Pour terminer, je voudrais souligner deux particularités du système français d’enseignement et de recherche, qui méritent une attention particulière.
La première est la taille modeste de nos grandes écoles. Celle-ci impose, comme cela se fait de mieux en mieux, une collaboration étroite, soit entre elles comme le fait ParisTech, afin de présenter une image internationale plus forte, soit avec les universités et établissements voisins, comme l’École polytechnique le fait avec l’université de Paris Sud et les établissements du plateau de Saclay.

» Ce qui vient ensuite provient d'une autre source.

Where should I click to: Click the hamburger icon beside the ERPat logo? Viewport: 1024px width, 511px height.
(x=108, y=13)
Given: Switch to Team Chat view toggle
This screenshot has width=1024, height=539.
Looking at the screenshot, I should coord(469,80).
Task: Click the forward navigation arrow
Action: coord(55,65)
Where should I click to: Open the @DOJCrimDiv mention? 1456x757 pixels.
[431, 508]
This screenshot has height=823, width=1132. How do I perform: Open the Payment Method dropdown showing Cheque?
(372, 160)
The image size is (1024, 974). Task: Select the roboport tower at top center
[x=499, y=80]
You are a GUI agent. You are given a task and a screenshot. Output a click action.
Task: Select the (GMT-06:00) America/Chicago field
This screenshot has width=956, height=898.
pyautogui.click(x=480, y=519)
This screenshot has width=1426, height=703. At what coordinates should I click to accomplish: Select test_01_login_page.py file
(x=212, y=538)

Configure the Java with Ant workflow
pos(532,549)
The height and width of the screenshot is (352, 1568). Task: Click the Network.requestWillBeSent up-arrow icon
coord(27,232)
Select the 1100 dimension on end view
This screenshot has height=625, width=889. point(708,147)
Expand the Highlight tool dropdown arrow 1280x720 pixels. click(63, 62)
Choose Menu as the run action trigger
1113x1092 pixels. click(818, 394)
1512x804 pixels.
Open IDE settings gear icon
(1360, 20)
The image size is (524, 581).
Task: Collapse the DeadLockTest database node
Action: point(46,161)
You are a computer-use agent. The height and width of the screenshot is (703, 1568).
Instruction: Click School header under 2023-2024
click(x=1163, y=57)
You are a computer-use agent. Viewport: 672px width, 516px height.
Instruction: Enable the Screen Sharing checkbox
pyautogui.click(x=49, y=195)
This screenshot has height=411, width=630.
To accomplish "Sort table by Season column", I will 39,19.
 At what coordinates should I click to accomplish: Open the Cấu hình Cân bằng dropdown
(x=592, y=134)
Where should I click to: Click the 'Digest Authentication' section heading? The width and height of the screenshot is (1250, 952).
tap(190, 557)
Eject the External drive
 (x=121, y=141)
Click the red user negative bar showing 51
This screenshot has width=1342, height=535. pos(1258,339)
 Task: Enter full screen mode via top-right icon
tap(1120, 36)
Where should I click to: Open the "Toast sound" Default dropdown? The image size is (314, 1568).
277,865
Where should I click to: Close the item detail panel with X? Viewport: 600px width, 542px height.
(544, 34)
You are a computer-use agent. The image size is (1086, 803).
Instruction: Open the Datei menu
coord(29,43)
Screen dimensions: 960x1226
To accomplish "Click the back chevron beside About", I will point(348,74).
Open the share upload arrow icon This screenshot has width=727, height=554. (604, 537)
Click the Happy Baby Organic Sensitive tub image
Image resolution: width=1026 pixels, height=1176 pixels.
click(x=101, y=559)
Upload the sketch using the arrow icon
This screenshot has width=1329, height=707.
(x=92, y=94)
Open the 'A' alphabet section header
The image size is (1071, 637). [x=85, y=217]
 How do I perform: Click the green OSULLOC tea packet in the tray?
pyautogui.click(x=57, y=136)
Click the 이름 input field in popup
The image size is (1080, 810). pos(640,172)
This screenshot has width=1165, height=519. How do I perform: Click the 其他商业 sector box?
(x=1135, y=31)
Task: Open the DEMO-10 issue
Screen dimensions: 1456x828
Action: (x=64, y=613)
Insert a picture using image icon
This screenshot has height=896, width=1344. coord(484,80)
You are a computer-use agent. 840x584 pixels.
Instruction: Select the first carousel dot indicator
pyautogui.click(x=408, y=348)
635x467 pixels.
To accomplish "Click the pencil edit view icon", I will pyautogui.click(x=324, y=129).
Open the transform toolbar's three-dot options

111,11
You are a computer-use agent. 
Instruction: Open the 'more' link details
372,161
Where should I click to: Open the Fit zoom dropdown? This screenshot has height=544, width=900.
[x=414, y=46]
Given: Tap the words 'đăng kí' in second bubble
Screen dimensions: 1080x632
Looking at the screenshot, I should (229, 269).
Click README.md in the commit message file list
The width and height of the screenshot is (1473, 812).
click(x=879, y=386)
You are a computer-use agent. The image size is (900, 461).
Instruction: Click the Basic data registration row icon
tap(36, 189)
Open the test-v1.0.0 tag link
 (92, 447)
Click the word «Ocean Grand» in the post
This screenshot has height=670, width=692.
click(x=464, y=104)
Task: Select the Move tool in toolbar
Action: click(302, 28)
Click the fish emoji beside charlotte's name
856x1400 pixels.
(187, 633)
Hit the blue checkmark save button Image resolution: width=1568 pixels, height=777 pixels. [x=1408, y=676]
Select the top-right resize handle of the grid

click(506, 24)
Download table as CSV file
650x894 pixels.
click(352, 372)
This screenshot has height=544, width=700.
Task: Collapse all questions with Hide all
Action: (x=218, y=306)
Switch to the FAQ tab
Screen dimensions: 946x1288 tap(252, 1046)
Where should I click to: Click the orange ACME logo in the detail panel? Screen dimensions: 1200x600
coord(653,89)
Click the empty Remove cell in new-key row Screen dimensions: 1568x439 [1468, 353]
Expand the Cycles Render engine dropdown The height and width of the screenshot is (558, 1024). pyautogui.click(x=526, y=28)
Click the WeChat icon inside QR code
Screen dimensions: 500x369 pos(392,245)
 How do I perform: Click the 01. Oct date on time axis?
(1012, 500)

La seconde est l’existence de grands organismes nationaux de recherche, et en particulier du CNRS, dont dépendent en grande partie les moyens des laboratoires. La création de l’Agence nationale pour la recherche change en partie cette donne, mais la liberté de manœuvre de l’établissement n’est évidemment pas totale. Cela ne devrait pas l’empêcher d’avoir une politique de recherche qui n’hésite parfois pas à se démarquer de la politique essentiellement fondamentale du CNRS, quitte à trouver à l’extérieur une partie des financements nécessaires. Deux points importants sont alors d’avoir sa propre politique de propriété intellectuelle, et de mettre en place une politique de communication visant, en interne comme en externe, à promouvoir l’image d’un établissement d’excellence, mais pleinement intégré dans les préoccupations de la société.
Aujourd’hui, l’École polytechnique a fait de grands pas en avant dans cette direction, mais je ne peux m’empêcher de penser qu’il y en a encore beaucoup à faire.